2… They sign horrible contracts that not only takes all their IP for the life of the copyright, but often leaves the young author liable for all kinds of lawsuits.

3… They are often forced by first an agent, then a baby editor, to rewrite the book until it is nothing close to their original intent. But alas, these early stage writers are thinking they are being helped and will fight you to the death if you tell them otherwise.

4… Most of these new writers are paid in the range of $3,000 to $20,000 per book, paid out in three segments over a two or three year period. After agent fees, a $10,000 contract can get an early stage author about $2,800 per year to live on. And that is finished in three years and they will never make another cent off their book for the rest of their lives because they sold all rights.

5… Traditional publishers will tell you what to write, when to write it, and if you don’t, you are done. You can’t change genres, or just write what you want. You must write to their needs at the moment and then if the book doesn’t sell, it will never be their fault, always the author’s fault.

6… The process of getting a book from “done” to an agent and then to a publisher and then finally into print can take from three years if lucky to five or six years or more if not so lucky. I know one writer who has rewritten a book four times and has been waiting for the magic publication for seven years now and counting. Sad. Think how many books the writer could have written and published indie in those seven years of writing and rewriting.

THE LONG VIEW… TRADITIONAL

There is no long view in traditional publishing anymore. None.

When I first broke in back in 1987, there was a long view. You sold novels, they came out, you grew readers until you became a lead title of a line in a month, then if you could write bigger books, you “broke out” of the genre into bestseller numbers and you could live off your writing.

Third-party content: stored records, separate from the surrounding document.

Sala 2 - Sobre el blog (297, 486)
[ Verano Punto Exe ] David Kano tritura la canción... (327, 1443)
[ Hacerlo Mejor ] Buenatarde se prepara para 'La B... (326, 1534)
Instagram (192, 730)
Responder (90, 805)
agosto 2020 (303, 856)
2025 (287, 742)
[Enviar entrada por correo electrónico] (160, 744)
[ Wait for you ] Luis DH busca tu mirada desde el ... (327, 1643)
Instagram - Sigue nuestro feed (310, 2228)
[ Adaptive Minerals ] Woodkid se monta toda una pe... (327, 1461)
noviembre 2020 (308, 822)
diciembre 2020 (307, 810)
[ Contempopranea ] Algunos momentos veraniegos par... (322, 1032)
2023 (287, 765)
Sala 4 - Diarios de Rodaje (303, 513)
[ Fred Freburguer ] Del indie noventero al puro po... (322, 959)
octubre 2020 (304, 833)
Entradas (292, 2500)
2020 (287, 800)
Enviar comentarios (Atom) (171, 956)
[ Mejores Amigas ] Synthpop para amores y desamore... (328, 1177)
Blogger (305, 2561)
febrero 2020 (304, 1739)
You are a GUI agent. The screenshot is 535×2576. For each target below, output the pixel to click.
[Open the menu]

I lived off my writing back in those days from 1987 by being prolific, a slightly different path. I did not care about writing under my own name, and I wrote upwards of 18 novels in one year for seven different publishers under many pen names. I did that for over a decade, year in and year out. And I edited for New York and other companies as well.

But it is not possible to do that now. There were twenty or more major publishers when I broke in, now there are four. And a few mid-sized one that play as publishers.

There is also no loyalty now. When I came in, the editors and publishers were loyal to their authors. Now an author is nothing more than a number on a spread sheet and if the number doesn’t match what someone thinks it should be, that author is gone. That’s why they can fill the shelves these days with so many two-and-out authors.

SHORT VIEW…. INDIE

The short view for indie is that you will do a lot of learning, pay a lot of money for workshops, books, conferences, and so on. You will do a ton of learning on how to write better stories, how to lay out books, how to do your own covers, and how to promote when you get to the right about of books published. And unless you are lucky, in the short term you will make coffee money and not much more.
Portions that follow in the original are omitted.